◆ Exercise brief ◆
All lines from the one bearing "Task: Enable the Incremental Loading checkbox" through the end of the data below must be printed exactly as they stand, with pictures removed.
*** Supplied information ***
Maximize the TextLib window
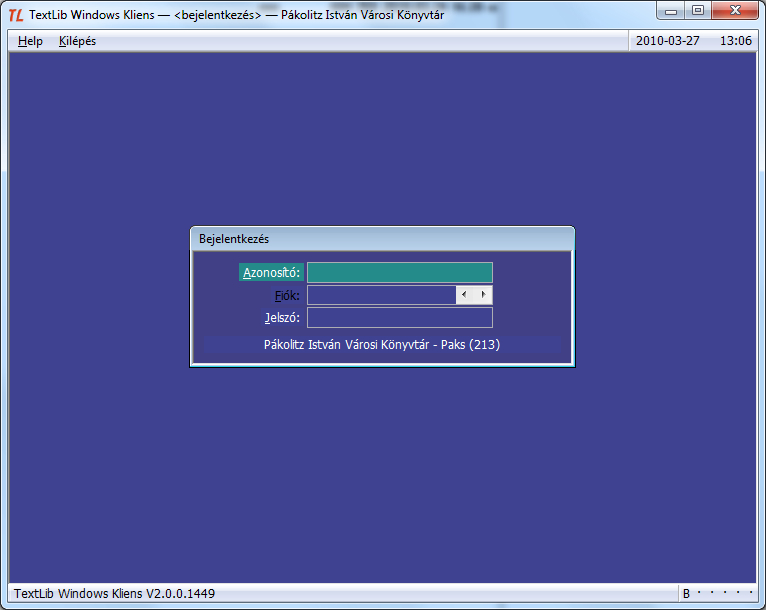 697,11

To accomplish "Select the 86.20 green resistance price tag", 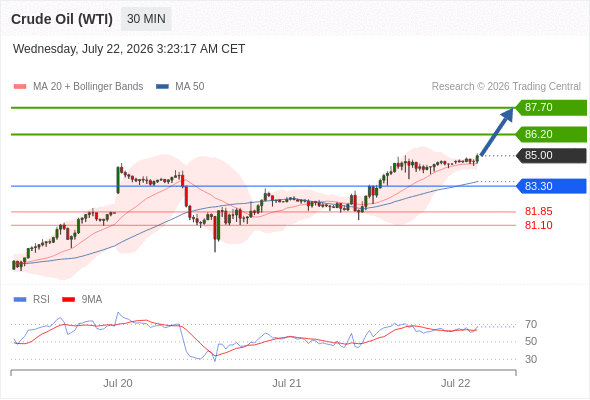I will tap(551, 134).
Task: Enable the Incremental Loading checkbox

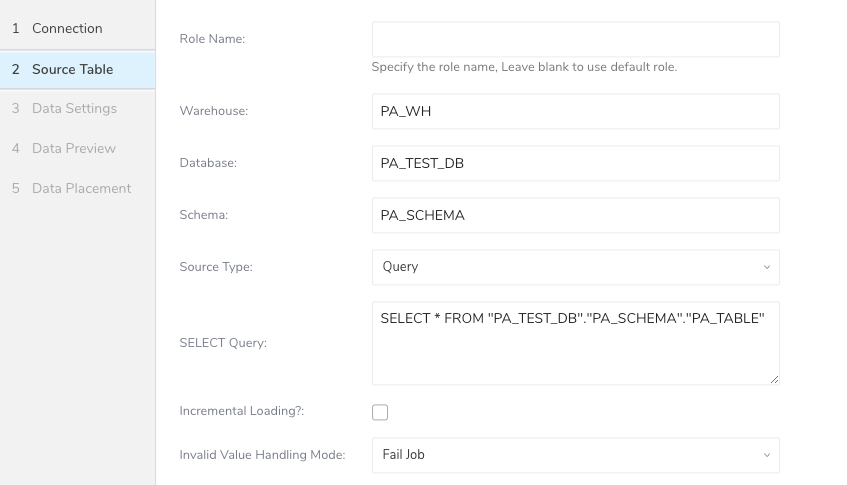Action: (380, 412)
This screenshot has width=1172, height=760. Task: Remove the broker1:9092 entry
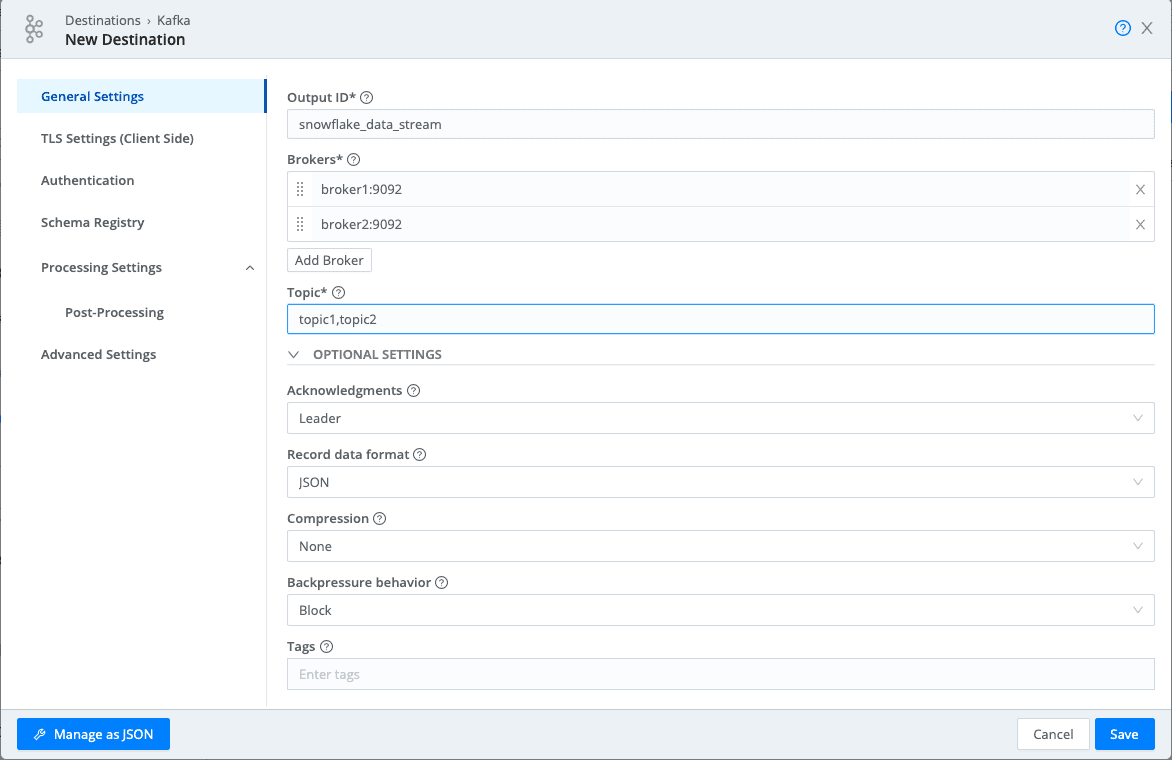click(1140, 190)
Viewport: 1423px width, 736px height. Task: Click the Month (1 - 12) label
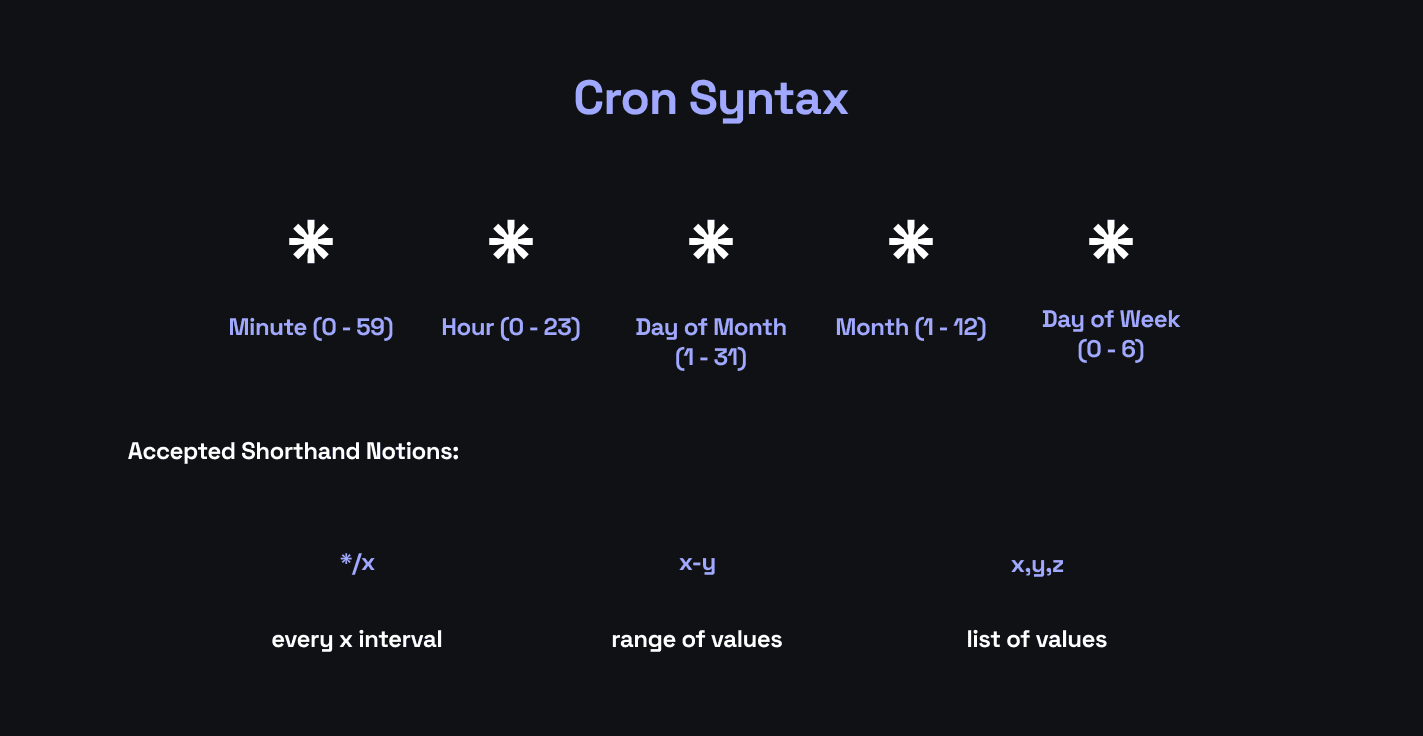[x=911, y=327]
*** End of Supplied information ***
◆ Exercise solution ◆
Task: Enable the Incremental Loading checkbox

Action: (380, 412)
This screenshot has width=1172, height=760. Task: Remove the broker1:9092 entry
click(1140, 190)
Viewport: 1423px width, 736px height. Task: Click the Month (1 - 12) label
[x=911, y=327]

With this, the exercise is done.